§ **Records shown**
= Beginning of Section =

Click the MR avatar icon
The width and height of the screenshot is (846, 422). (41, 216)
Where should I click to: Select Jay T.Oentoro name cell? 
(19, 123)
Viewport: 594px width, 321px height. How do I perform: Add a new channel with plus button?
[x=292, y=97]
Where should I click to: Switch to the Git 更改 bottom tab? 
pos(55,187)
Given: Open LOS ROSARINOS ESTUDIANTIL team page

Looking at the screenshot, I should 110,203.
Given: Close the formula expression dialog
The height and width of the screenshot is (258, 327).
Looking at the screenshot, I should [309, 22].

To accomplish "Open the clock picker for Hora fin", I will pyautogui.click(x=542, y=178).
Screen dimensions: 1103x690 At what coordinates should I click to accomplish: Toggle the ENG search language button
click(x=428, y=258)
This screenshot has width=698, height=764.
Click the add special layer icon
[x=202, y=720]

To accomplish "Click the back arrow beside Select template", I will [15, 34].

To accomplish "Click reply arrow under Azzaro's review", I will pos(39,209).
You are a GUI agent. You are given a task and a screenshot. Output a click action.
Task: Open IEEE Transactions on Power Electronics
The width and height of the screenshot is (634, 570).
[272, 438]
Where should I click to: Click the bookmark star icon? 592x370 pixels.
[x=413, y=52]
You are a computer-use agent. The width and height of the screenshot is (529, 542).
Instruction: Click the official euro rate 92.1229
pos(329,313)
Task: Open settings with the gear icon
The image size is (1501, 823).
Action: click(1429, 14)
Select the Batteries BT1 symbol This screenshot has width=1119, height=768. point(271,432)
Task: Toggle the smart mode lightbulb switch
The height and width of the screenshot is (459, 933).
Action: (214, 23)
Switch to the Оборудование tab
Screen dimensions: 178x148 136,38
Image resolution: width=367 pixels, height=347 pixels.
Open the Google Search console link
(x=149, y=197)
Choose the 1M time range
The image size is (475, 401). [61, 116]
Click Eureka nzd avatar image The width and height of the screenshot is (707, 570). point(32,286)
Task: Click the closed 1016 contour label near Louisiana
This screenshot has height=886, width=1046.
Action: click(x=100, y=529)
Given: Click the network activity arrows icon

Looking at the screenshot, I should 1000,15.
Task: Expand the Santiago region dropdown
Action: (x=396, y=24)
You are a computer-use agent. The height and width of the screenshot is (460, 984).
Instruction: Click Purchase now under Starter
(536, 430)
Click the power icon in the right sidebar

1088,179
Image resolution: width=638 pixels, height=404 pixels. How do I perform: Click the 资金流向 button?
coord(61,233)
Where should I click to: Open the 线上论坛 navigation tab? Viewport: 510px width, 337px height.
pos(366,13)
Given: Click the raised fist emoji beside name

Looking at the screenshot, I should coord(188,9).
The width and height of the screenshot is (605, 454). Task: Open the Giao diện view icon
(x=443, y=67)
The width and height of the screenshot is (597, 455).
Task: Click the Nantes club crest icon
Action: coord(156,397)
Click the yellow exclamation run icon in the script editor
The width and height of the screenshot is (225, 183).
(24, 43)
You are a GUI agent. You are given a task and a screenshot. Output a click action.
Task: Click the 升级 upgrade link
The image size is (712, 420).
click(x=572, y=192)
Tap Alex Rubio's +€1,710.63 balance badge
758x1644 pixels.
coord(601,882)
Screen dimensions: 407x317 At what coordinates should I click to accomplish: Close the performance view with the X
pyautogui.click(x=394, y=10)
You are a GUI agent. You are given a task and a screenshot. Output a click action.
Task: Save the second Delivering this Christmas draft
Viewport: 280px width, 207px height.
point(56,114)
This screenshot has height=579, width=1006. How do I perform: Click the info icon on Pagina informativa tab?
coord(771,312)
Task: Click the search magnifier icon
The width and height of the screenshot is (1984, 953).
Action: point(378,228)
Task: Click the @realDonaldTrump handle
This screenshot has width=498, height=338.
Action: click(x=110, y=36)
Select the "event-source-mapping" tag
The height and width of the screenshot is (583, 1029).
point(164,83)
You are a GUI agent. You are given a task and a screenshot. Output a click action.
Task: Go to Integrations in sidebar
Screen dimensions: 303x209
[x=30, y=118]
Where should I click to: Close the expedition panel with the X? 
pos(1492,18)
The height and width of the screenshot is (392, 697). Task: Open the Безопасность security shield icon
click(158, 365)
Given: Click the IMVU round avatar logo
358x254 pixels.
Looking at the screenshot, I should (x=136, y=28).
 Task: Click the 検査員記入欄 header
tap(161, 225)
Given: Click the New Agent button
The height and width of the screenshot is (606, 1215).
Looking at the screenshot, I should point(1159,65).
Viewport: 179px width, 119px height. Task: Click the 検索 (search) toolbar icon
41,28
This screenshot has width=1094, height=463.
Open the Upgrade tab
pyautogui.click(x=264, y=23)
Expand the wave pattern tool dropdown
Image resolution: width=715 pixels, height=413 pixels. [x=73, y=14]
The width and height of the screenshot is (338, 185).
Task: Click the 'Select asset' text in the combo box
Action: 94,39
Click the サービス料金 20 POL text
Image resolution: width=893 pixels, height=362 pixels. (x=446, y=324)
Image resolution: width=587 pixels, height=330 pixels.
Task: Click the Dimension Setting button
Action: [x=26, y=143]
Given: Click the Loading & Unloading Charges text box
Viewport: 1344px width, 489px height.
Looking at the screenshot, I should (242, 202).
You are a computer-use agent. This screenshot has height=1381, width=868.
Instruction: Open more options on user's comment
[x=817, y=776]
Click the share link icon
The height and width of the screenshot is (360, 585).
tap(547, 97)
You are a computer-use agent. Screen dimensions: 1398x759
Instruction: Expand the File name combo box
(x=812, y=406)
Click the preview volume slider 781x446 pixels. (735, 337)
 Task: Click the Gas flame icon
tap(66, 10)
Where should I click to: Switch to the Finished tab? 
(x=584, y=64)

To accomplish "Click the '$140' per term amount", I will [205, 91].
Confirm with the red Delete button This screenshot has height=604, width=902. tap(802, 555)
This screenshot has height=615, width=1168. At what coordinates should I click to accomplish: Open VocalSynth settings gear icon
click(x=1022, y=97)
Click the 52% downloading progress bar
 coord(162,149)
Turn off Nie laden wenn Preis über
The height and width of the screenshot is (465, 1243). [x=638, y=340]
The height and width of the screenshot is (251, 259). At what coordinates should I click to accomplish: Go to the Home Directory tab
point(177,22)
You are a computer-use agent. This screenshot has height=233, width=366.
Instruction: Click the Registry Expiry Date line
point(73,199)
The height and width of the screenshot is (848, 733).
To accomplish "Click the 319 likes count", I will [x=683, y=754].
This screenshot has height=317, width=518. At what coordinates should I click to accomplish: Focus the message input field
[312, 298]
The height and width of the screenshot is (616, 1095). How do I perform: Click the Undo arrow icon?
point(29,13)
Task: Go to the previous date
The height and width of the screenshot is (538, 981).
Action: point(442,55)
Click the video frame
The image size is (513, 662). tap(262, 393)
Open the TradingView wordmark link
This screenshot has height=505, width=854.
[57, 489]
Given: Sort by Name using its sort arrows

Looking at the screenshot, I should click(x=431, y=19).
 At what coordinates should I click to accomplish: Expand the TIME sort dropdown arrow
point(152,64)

= End of Section =

§ **Task to complete**
Extract every line of the records above that contains the word "will".

§ **Exercise answer**
To accomplish "Open the clock picker for Hora fin", I will pyautogui.click(x=542, y=178).
To accomplish "Click the back arrow beside Select template", I will [15, 34].
To accomplish "Click reply arrow under Azzaro's review", I will pos(39,209).
To accomplish "Click the '$140' per term amount", I will [205, 91].
To accomplish "Click the 319 likes count", I will [x=683, y=754].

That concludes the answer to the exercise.